KSA fund to invest SR37.5bn in Russia

KSA fund to invest SR37.5bn in Russia

KSA fund to invest SR37.5bn in Russia


An agreement has been signed between the Public Investment Fund (PIF) of Saudi Arabia and the Russian Direct Investment Fund (RDIF) to create a partnership to invest SR37.5 billion ($10 billion) into projects implemented in Russia, reports revealed on Tuesday.

Kirill Dmitriev, CEO of RDIF, said Deputy Crown Prince Mohammed bin Salman, second deputy premier and defense minister, had played an immense role of support in sealing the deal.

The prince visited St. Petersburg with a large delegation during the economic forum and took part in President Vladimir Putin’s meeting with global investment fund heads.

Top economic dailies such as Wall Street Journal and Financial Times (FT) gave wide coverage to the investment plan on Tuesday.

Explaining the significance of the deal, John Sfakianakis, Middle East director at Ashmore Group, told Arab News: “It’s strategically wise from a diversification point of view for Saudi Arabia to explore other investment destinations.”

Fawaz H. Alfawaz, a Riyadh-based economic consultant, said: PIF is embarking on a new strategy with PIF acting as a sovereign fund while its history has been that of government domestic investment arm. Traditionally, the foreign investment has been done by SAMA (Saudi Arabian Monetary Agency).”

According to Russian media, the majority of Saudi investment will be made on Russia’s agricultural projects, as well as on medicine, logistics and the retail and real estate sectors.

Commenting further on the deal that was initiated with a memorandum of understanding during the St. Petersburg Economic Forum, Sfakianakis said: “Russia is a very important economy, in 2014 the tenth largest, that can’t be ignored, and within the larger Eurasian context of paramount importance.”

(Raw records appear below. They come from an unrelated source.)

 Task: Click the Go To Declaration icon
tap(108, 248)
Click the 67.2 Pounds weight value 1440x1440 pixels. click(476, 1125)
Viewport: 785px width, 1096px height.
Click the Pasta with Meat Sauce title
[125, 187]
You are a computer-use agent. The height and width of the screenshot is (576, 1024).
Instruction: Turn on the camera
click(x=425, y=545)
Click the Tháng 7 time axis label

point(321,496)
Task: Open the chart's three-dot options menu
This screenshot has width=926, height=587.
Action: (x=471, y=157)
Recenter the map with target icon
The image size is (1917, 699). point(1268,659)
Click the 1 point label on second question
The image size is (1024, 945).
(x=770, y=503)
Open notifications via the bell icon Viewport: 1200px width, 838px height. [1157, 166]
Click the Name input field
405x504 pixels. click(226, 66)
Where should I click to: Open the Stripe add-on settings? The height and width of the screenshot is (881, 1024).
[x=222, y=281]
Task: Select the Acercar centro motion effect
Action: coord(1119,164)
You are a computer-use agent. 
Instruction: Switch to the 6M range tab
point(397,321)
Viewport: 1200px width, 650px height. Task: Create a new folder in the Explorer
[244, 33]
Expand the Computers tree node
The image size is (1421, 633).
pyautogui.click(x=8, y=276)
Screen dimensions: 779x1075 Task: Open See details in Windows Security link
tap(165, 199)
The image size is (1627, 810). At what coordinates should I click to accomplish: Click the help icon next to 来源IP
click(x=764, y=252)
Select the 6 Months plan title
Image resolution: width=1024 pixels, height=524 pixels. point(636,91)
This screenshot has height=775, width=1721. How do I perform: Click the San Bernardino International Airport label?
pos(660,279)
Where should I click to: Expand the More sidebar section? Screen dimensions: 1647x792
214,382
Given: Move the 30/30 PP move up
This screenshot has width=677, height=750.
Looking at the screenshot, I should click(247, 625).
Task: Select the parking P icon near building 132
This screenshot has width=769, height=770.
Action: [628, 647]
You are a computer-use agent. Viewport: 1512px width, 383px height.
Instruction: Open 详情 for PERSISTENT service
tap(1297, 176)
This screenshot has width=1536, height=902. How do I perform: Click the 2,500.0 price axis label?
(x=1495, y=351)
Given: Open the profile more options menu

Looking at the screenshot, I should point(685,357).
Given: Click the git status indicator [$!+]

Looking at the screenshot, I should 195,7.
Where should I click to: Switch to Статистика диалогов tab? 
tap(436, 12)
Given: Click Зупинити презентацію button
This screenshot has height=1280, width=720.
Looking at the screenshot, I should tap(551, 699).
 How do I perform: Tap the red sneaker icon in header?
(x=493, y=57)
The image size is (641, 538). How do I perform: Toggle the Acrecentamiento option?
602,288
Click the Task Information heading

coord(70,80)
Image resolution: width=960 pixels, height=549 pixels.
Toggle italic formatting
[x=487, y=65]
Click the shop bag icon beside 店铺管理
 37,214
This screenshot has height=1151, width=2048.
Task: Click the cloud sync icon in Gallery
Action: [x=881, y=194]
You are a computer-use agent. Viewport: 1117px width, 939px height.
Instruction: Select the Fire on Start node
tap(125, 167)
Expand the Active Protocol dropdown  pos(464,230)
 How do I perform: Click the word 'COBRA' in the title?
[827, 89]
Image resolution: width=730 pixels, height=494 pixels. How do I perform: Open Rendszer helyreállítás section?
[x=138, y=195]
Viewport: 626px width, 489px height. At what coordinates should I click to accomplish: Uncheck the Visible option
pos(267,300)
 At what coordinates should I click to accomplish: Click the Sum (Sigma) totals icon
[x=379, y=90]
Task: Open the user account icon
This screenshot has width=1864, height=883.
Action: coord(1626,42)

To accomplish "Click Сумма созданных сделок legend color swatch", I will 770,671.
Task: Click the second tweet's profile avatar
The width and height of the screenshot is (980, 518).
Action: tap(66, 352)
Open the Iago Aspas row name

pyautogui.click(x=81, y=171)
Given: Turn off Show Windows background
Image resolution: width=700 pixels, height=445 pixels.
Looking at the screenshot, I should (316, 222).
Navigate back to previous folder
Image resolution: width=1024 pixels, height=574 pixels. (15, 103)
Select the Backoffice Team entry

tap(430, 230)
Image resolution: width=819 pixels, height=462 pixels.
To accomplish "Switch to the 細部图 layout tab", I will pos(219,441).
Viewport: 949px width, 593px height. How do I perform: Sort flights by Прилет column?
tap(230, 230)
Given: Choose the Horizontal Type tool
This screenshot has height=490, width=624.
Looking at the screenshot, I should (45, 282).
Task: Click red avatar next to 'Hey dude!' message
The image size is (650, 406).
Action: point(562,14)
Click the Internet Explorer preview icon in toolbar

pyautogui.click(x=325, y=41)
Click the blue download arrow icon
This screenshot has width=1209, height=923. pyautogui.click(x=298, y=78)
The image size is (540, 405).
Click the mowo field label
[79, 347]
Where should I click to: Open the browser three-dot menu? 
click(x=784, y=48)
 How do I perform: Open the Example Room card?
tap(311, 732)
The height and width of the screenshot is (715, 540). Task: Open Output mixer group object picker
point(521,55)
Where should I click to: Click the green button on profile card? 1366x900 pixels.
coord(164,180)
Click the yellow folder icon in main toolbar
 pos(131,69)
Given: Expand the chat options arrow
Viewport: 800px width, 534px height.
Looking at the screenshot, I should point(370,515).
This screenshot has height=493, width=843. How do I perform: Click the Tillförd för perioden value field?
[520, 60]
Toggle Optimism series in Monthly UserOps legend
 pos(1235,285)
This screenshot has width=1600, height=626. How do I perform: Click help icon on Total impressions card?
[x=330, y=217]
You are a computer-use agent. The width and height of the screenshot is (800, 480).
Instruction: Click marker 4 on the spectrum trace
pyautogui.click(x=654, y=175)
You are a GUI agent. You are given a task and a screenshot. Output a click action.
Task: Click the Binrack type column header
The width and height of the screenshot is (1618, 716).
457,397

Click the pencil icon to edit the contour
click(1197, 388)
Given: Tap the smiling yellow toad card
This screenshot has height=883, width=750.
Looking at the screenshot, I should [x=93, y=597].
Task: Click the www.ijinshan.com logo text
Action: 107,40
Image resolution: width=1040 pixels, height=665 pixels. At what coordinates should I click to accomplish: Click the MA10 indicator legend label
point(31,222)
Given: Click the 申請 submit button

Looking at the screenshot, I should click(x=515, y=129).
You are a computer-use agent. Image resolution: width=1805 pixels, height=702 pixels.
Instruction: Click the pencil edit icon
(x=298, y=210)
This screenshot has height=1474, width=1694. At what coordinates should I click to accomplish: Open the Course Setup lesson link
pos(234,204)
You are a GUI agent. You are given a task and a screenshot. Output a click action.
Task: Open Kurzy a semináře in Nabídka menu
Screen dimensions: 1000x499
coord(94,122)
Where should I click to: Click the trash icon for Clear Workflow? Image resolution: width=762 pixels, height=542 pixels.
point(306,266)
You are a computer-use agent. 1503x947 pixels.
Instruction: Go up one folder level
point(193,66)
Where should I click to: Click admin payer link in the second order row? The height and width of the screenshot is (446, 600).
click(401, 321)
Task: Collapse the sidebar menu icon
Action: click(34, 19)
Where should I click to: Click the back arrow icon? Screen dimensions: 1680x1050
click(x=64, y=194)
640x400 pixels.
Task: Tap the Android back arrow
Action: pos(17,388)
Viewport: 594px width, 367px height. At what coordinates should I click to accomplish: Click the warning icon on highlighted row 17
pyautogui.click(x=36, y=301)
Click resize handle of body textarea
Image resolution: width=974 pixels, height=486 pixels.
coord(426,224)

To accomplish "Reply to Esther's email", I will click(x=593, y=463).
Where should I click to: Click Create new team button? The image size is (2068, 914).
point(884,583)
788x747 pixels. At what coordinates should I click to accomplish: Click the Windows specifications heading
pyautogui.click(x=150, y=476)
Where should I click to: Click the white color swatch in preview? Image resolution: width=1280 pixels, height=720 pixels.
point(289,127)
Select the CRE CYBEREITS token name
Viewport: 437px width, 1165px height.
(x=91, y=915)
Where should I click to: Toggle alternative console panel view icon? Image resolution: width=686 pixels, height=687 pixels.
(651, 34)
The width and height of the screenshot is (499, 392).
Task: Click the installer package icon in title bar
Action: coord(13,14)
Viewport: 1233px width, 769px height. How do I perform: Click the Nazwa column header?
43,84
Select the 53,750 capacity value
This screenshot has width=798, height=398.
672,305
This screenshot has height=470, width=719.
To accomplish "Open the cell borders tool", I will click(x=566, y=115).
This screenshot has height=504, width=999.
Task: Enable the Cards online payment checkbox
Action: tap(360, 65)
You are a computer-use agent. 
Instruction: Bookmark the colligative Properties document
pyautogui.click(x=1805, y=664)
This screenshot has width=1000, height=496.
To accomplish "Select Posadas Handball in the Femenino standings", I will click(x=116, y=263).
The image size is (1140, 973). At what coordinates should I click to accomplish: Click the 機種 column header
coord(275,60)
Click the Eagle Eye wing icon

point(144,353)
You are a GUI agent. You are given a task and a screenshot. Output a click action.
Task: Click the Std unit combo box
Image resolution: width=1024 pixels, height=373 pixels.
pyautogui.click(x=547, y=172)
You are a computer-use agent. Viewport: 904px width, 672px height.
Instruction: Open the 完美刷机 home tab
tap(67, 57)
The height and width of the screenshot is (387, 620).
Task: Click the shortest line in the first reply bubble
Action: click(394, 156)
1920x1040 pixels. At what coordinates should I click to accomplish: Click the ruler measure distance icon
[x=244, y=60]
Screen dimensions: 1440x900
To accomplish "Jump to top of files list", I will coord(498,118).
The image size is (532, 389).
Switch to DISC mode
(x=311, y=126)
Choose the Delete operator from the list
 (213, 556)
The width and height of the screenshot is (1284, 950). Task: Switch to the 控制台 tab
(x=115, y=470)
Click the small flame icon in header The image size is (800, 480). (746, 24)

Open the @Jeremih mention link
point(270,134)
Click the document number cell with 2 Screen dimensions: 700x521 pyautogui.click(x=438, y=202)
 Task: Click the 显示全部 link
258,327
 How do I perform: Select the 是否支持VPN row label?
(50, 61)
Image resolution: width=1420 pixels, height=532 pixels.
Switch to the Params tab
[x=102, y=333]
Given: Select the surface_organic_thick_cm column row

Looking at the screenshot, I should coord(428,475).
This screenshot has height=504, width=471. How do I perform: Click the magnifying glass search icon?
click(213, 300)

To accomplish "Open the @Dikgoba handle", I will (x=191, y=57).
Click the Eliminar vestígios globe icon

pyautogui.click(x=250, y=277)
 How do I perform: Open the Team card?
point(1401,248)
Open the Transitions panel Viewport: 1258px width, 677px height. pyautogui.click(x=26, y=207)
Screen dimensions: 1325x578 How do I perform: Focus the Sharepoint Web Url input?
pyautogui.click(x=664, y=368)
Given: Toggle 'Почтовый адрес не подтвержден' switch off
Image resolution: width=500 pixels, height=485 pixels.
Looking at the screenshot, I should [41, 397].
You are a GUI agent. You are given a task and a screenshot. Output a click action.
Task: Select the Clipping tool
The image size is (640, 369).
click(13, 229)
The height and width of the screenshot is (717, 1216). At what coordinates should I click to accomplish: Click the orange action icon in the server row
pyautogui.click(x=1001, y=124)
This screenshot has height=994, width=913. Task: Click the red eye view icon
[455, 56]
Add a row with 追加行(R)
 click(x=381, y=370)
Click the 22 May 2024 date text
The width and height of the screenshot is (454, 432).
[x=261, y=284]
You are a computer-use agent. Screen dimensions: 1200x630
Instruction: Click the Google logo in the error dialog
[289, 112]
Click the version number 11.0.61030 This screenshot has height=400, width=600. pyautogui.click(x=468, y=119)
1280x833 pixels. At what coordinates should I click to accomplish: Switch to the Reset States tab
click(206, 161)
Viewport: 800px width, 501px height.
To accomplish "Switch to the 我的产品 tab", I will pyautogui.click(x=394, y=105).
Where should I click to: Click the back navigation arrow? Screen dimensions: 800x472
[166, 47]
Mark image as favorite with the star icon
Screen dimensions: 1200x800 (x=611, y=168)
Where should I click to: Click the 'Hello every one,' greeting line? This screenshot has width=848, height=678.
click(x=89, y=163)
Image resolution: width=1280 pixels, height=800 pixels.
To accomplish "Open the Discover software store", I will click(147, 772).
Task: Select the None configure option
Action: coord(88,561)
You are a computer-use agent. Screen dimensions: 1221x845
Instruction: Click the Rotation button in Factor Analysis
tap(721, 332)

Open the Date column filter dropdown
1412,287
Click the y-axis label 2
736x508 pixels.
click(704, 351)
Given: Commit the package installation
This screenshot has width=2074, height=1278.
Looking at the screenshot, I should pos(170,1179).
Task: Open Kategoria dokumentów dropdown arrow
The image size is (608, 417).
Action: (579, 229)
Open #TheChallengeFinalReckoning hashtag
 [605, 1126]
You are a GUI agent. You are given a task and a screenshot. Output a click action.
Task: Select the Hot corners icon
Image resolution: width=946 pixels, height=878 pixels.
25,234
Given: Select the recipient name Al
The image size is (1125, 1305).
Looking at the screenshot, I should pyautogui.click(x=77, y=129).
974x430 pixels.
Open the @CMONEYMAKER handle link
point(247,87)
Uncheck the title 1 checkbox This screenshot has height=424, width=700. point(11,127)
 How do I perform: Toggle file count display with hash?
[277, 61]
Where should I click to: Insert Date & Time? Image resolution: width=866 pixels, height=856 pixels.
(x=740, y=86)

He added: “In the areas of infrastructure, logistics and agriculture, Russia offers vast expertise and opportunities. As of 2013, Russians spent 60 percent of their pretax income on shopping, the highest percentage in Europe.”

Sfakianakis said: “Others from the Gulf have invested in Russia in a direct government-to-government context recently. China and South Korea have established important investment and trading ties which can’t be ignored.”

He said: “Investment ties are always the best way for establishing a bridge of friendship and trust that could be enhanced within a multitude of areas.”

According to FT, Dmitriev said RDIF had been working for more than a year on bringing PIF to Russia, and the political climate might have helped close the deal.

“Sometimes the wind can help bring the ship to its destination,” he was quoted as saying in the FT report.

RDIF said PIF’s funds would be invested in projects for infrastructure, retail, logistics and agriculture over a period of up to five years, and the Saudi investment vehicle would invest together with other foreign sovereign wealth funds mostly from Asia, including the Russia-China Investment Fund, a $2 billion vehicle backed by the China Investment Corporation and RDIF.

PIF’s commitment adds to pledges from Asian and Middle Eastern sovereign wealth funds to Russia.

Until 2013, RDIF had established partnerships with western sovereign funds.

Since then, the Russian fund’s new partnerships have been dominated by Asia and the Middle East.

The RDIF also disclosed that it signed an agreement with Saudi Arabian General Investment Authority (SAGIA), to undertake projects in Saudi Arabia and other Middle East countries.